Heard That
By ROBERT BIRNBAUM
TOUCH AND GO
By Studs Terkel
288 pages. New Press. $24.95.
Oral historian and
raconteur Louis "Studs" Terkel, 95, signed a three-contract book with
his perennial publisher, The New Press' André Schiffrin, just a few years ago, when most people his age would
hesitate to buy green bananas. That was just one of many indicators of Studs’s
indominitabilty and imperviousness to the ticking clock. In one of Studs' few
bows to human vulnerability, the title of his new opus, Touch and Go, A Memoir, is taken from Dylan Thomas:
And every evening at sun-down
I ask a blessing on the town
For whether we last the night or no
I’m sure it’s always touch and go.
This tome being one of those above mentioned contractual obligations—a memoir,
albeit an odd one—he spends, in classic Terkel style, more ink on other people than
on himself. "I have, after a fashion, been celebrated for having
celebrated the lives of the uncelebrated among us; for lending voice to the
face in the crowd." What it's true that this celebration has led to
numerous prestigious accolades, including a Pulitzer Prize for the Good War, I've long wondered why it took
the Academy of Arts and Letters until the 21st century to extend Studs Terkel a
membership. As a Chicago expatriate, I have the feeling that well-deserved
attention has eluded many of that city’s great talents—Nelson Algren, Curtis
Mayfield, and Mike Royko to name a few.
The son of a Russian-immigrant-tailor-turned-hotelier, Studs was transplanted
from New York to Chicago at an early age, and his love affair with that great
Midwestern metropolis has stayed white hot throughout the years. Starting with
the experiences he gathered at his family’s 50-room boarding house/hotel on the
near west side of Chicago, where he listened watched and chatted with the
occupants, Terkel has advanced a kind of oral history that practiced by only a
few enlightened individuals (Zora Neal Hurston, for one). Terkel quotes Brecht
to explicate : "When Caesar conquered Gaul, was there not even a cook in
the army? When the Armada sank, we read that King Phillip wept.
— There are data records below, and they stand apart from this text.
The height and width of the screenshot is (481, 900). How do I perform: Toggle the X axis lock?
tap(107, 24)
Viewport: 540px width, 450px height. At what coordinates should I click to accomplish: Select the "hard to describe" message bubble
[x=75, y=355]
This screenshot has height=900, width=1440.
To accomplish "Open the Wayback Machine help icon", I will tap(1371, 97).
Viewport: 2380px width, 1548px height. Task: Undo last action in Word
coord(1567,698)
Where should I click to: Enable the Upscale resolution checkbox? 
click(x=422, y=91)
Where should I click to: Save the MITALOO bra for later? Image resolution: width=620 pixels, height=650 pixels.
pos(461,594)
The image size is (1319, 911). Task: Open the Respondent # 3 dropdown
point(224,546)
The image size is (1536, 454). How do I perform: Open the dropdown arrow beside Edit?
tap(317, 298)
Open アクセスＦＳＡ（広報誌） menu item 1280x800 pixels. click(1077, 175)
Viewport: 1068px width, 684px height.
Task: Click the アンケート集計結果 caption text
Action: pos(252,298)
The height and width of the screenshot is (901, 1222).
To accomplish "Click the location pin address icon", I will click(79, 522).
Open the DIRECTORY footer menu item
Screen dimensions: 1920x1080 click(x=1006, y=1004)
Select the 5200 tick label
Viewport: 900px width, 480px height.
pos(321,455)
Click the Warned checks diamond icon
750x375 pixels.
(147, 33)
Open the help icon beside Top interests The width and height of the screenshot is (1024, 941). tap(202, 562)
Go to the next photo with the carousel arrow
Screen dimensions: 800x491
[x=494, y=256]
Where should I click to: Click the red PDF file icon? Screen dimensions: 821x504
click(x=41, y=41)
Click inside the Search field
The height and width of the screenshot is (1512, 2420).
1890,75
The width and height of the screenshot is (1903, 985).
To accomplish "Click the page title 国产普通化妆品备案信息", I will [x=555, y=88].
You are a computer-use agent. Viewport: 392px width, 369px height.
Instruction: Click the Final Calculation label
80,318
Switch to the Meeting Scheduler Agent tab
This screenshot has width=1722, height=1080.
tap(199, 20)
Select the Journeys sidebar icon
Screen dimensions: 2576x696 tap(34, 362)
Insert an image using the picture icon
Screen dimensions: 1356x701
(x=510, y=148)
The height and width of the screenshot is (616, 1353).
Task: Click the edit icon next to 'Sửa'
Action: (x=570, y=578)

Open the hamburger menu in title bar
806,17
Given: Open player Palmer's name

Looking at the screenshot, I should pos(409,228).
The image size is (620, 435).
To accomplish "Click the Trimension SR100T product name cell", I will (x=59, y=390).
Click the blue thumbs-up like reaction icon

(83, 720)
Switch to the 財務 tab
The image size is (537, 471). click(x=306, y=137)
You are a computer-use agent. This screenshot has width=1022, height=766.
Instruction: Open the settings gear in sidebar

Were there no
other tears?"
So you see, for Studs Terkel, oral history is about who shed the other tears
and laughed the other laughs.
And a dozen books (most bestsellers) of oral history, beginning with Division Street: America, and including The Great Divide: Second Thoughts on the
American Dream, Hard Times, and Working:
People Talk About What they Do All Day and How They Feel About What they Do, are
ample exhibitions of what Margaret Atwood intends with her uncanny suggestion,
“By now the man requires an
adjective of his own... Terkelesque.”
Touch and Go is completely
Terkelesque, much more conversational and impressionistic than what passes for
conventional memoirizing. His 1977, Talking
to Myself A Memoir of My Times, is more straightforward rendering of his
amazing life. In both books he recalls sitting on his father’s shoulders at a
1918 Armistice Day Parade. He takes us back to listening on Chicago's WGN to
Clarence Darrow and William Jennings Bryan arguing at the Scopes trial in 1925.
An unrepentant liberal he reminds us “During the Great Depression there was a
feeling of despair. The people we had chosen to lead us out, Franklin Delano
Roosevelt, and Eleanor, and the colleagues they chose, advocated governmental
intervention as the free market fell on its ass. That gave me hope.” And he
vividly presents learning of FDR’s death—Thursday, April 12, 1945—and leaning
on a lamppost crying. By his own
account, he has been "an eclectic disk jockey; a radio soap opera
gangster; a sports and political commentator; a jazz critic; a pioneer in TV,
Chicago style; an oral historian and a gadfly." He was a lawyer, an actor
and a labor organizer too, and he was blacklisted in the McCarthy era.”
Calvin Trillin, who contributed a preface to the Studs Terkel Reader: My American Century, an excellent anthology of
interviews from eight of his books, understates: “Studs Terkel’s
accomplishments as America’s preeminent listener are all the more remarkable
when you consider the fact he happens to be a prodigious talker. He is, in
other words, a monument to restraint…”
In another one of Terkel’s books,Coming of Age: Growing Up in the Twentieth
Century, he quotes George Bernard Shaw—but you know Studs would have said
it if someone hadn’t already:
I am of the opinion that my life belongs to the whole community and as long as
I live, it is my privilege to do for it what I can. I want to be thoroughly
used up when I die, for the harder I work the more I live. I rejoice in life
for its own sake. Life is no brief candle for me. It is sort of a splendid
torch which I have got hold of for a moment and I want to make it burn as
brightly as possible before handing it on to future generations.